Теперь здесь получается, что мы беспрестанно разговаривали. На самом же деле между каждой фразой шло время, длилось молчание, проходила ночь. Так, например, я не знаю, сколько времени мы молчали перед, тем, как Маша негромко запела:

Выхожу один я на дорогу, —
Сквозь туман кремнистый путь блестит,
Ночь тиха. Пустыня внемлет богу,
И звезда с звездою говорит…

Пела Маша очень хорошо. То есть она пела вполне безграмотно с точки зрения знатока вокального искусства, но как-то очень больно и очень сладко. А вместе с тем чисто и светло.

В небесах торжественно и чудно!
Спит земля в сиянье голубом…
Что же мне так больно и так трудно?
Жду ль чего? Жалею ли о чем?

Случилось так, что как раз под Машину песню начала проясняться непроглядная чернота неба. И прежде всего из безграничной темноты проступили вдруг, смутно почудились, забрезжили зеленоватые пирамиды снежных гор. Через какие-нибудь четверть часа они уже полыхали то зеленым, то розовым огнем, хотя подножия, основания гор еще не было видно. Розовые и зеленые шатры висели во вселенной, беспристрастные, невозмутимые, не боящиеся того, что их может запачкать или опорочить дурной ли взгляд, грязная ли мысль, нелепые ли подозрения. Они были выше всего на свете и властно манили человеческий дух к себе, в свою абсолютную, торжественную чистоту…

По дорожкам санатория нам пришлось идти, когда уже рассвело.

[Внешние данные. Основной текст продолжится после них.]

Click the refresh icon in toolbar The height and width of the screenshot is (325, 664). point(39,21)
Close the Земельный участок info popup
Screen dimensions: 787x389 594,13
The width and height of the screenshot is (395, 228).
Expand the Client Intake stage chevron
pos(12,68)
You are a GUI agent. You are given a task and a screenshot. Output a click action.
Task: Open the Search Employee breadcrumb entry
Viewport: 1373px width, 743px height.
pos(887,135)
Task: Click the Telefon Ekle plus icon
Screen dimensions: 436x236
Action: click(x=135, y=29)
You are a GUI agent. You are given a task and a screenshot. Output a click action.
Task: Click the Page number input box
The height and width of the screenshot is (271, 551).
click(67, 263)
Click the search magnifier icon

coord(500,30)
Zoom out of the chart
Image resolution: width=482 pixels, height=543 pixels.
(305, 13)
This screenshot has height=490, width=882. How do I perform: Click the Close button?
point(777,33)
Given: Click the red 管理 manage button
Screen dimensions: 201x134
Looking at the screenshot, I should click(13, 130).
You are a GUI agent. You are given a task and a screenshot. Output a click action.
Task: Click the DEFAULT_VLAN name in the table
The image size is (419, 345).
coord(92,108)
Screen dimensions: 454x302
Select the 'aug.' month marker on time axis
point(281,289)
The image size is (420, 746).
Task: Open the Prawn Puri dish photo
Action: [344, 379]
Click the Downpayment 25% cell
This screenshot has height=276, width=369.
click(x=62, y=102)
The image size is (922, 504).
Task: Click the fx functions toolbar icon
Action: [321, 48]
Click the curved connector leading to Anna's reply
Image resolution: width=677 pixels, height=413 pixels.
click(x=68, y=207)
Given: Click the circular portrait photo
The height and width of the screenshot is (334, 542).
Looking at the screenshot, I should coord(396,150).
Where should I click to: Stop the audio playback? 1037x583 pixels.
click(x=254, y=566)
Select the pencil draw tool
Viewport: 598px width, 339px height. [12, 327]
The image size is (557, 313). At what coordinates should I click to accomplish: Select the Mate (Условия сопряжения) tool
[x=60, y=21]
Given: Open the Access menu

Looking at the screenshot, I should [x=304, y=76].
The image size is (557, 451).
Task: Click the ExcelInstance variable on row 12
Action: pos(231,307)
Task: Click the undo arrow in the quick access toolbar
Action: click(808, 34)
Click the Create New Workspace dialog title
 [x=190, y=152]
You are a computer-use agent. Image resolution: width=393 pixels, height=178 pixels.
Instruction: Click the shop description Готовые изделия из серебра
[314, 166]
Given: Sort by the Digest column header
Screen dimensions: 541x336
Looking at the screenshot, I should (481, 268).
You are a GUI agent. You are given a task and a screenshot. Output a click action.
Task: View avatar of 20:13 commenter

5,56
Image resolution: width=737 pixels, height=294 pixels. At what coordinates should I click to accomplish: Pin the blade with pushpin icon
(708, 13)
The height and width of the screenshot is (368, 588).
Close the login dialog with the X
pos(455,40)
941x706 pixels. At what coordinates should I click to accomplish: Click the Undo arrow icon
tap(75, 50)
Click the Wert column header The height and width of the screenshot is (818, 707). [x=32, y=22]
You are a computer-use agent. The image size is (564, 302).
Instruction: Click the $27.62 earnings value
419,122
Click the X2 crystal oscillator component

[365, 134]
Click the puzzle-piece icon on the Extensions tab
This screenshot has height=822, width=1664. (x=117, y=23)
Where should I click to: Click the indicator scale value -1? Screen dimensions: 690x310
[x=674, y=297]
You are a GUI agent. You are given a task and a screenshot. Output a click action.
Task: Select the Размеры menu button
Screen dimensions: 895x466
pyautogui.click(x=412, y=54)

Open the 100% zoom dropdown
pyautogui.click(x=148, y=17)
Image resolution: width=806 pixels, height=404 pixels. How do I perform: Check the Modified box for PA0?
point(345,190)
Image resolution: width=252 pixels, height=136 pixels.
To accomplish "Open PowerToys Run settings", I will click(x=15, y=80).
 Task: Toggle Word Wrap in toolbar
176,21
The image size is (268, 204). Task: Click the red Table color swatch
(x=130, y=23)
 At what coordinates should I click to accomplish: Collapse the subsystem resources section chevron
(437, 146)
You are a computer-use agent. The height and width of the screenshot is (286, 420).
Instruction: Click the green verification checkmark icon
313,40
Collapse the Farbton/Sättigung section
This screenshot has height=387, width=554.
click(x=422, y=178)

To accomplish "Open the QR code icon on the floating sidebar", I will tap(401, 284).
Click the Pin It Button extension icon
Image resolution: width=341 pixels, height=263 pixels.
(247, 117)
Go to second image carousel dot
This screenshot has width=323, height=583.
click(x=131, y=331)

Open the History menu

– Ну вот, чего, чего мы боимся? – чуть не плача, говорила Маша. – Что мы сделали плохого? Ровно ничего. Отчего же нам было бы стыдно и неловко теперь, если бы вдруг попались люди и увидели нас вместе в этот час?

Почему сразу же им пришла бы в голову не самая хорошая мысль: «Вот люди вместе слушали море, – вместе встречали рассвет, начало нового дня, великое солнце…», а самая плохая: «Ишь, до которой поры проваландались! Ну как улов, дорогая Машенька?»

Попрощавшись с Машей, я тотчас разбудил друзей. Через час-другой мы были далеко от гостеприимного санатория. Меня клонило ко сну. Конечно, Володя и Романыч избрали это для своих острот и шуток.

– Кстати, Романыч, что ты хотел мне сказать вчера, когда мы уезжали на лодке?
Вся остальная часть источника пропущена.